The Executive Director of the Hunt County United Way, Frances Dalbey, says Early Childhood Intervention offered through the state Mental Health/Mental Retardation (MHMR) program is one of the most overlooked services supported by United Way.
A recent Dallas Morning News article said the results of the latest STAAR tests for Texas schools are disappointing. Commerce ISD superintendent Blake Cooper says while the Commerce ISD made significant gains, it still has "room for improvement."
Cooper Review editor Cindy Roller says the city has torn down four abandoned, dilapidated houses and plans to tear down at least four more. Cindy also discusses a project to restore the history of Cooper High School and the Delta County candidates in Tuesday's election.

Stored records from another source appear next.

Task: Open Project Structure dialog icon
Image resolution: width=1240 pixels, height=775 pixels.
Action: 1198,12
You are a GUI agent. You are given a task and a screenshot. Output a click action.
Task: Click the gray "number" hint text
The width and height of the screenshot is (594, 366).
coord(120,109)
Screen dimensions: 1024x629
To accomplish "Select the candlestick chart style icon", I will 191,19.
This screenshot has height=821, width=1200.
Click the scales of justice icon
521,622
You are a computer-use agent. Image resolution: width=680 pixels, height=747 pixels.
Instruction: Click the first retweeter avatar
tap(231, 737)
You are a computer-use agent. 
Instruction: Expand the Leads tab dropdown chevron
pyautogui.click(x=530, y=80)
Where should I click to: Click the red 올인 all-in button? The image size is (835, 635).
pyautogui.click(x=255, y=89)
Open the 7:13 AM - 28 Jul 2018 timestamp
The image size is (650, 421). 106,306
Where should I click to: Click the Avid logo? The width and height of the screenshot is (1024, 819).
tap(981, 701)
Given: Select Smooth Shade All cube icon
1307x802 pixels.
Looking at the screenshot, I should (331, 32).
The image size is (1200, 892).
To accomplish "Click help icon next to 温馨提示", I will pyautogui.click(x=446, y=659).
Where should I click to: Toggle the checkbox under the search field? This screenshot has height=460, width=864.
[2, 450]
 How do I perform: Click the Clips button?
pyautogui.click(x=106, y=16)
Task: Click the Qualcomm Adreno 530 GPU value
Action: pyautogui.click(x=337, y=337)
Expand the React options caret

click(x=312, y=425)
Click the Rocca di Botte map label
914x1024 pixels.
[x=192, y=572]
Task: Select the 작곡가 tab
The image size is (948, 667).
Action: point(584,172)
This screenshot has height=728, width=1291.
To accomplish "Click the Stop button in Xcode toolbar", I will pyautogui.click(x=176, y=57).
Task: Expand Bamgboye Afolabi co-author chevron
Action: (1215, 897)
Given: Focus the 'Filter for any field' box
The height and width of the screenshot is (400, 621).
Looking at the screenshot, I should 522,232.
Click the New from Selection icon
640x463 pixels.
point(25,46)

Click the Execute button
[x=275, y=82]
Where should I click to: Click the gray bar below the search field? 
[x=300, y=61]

Hunt County Historical Commission chairman Carol Taylor discusses the fiddling history of the Greenville Municipal Auditorium, where this weekend's Bob Willis Fiddling Festival will take place. And Commerce Chamber of Commerce manager Paul Voss discusses plans for Small Business Saturday, the Saturday after Thanksgiving.
Texas A&M University-Commerce associate professor of astronomy and the director of the University Planetarium, Dr. Kent Montgomery, discusses the 1977 event when the "Big Ear" radio telescope in Ohio picked up the strongest ever signal from an unknown source in space, lasting more than 70 seconds.
Texas A&M University-Commerce Alumni Relations director Derryle Peace says besides the annual homecoming celebration, it's also the University's 125th anniversary and the 50th anniversary of desegregation at A&M-Commerce, then East Texas State College. Events include a bonfire and fireworks Friday night at 9, a parade Saturday morning at 10, and the homecoming football game with McMurry at 4 p.m. Saturday.
Sir Richard Branson, CEO of Virgin Group, recently announced a policy of unlimited vacation for his employees, provided they do their work. Dallas business consultant Randy Pennington, an alumnus of East Texas State University, says whether this will work depends on the culture of the company, but it's likely to become more common in the future.
Commerce Public Library director Nan Clay says the library now offers Family Literacy Night activities on Thursday evening from 6-8 p.m., in addition to General Equivalency Diploma (GED) classes at the same time.
Hunt County Historical Commission chairman Carol Taylor says the Greenville Municipal Building, and the Municipal Auditorium inside, will be 75 years old this Friday, October 24. The city of Greenville is planning a major observance of the event next week.
Commerce Chamber of Commerce manager Paul Voss says the annual Christmas parade will be held on Saturday, December 6 this year, rather than the traditional Thursday evening. The parade will be preceded by a holiday fair on the downtown square in the afternoon. And Paul says a Fall Market is being held Saturdays on the Fix and Feed parking lot.
Commerce Mayor Dr. John Ballotti says the city has developed a localized page of information on the Ebola crisis. And the mayor says the popular "Halloween on the Square" event will be on Halloween Night, Friday, October 31.
With the A&M-Commerce Lions football team ranked in the NCAA Division II top 25 for the first time since 2001, Athletic Director Ryan Ivey says the game Saturday night against West Texas A&M may draw 8-9,000 fans, and the homecoming game November 1 against McMurry may attract an even bigger crowd. And Ryan says the artificial turf of the new varsity softball field is nearly complete, and some fall games may be played on it soon.
The Commerce Public Library is sponsoring "Teen Read Week" this week, and tonight (Thursday, October 16), the library hosts a teen art workshop from 6-8 p.m., with the focus on collage making. Amy Stark of the library is our guest on the Blacklands Cafe.